What is being asked -> Your answer should consist of the lines in the listing that hold "will".

◇ ◇ ◇

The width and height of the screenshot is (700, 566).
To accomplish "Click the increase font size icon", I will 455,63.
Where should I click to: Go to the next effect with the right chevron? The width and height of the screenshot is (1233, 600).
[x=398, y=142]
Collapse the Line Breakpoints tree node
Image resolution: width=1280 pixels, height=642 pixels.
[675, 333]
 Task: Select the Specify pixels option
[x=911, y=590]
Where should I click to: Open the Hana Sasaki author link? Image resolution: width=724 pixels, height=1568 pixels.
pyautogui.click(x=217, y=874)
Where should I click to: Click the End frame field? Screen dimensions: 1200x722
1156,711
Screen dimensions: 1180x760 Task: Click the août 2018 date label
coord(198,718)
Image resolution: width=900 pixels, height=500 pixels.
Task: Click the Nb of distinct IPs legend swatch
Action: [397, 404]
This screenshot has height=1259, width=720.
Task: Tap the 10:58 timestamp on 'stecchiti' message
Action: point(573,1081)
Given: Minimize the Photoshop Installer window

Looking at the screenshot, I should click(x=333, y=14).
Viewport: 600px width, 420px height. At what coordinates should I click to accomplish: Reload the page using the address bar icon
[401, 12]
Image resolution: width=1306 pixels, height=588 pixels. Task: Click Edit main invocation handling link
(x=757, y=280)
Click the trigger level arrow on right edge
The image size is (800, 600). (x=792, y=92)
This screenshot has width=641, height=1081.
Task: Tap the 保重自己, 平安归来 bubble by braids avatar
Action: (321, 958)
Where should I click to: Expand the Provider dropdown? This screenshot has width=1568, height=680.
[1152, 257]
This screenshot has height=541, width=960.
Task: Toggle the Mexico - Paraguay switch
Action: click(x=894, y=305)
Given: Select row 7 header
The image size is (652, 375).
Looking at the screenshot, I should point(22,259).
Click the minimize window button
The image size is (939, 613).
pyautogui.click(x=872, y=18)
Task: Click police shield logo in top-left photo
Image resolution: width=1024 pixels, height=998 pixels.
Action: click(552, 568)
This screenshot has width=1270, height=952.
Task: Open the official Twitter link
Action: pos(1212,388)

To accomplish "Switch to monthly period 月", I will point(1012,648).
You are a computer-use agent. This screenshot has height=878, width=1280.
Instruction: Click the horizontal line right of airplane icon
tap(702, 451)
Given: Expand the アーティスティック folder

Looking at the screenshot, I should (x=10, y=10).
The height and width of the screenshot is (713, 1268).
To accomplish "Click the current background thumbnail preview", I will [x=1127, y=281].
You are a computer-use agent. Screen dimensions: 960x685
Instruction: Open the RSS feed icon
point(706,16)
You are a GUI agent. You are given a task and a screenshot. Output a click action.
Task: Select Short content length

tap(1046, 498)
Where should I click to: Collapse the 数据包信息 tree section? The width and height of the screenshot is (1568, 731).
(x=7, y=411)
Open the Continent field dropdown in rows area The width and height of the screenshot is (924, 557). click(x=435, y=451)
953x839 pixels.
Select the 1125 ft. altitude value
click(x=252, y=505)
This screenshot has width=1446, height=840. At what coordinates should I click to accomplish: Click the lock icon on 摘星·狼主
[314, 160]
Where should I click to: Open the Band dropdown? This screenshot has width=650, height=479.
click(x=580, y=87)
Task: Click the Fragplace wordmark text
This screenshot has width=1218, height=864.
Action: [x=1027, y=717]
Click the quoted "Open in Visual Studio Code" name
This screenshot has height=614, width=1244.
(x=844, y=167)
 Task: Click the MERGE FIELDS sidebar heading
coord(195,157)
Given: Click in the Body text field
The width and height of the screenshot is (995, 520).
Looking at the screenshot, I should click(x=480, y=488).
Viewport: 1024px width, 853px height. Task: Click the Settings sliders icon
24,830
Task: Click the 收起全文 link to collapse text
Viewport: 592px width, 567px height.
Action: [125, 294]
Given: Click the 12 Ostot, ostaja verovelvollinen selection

◇ ◇ ◇

Answer box ->
To accomplish "Click the increase font size icon", I will 455,63.
To accomplish "Switch to monthly period 月", I will point(1012,648).
To accomplish "Click the current background thumbnail preview", I will [x=1127, y=281].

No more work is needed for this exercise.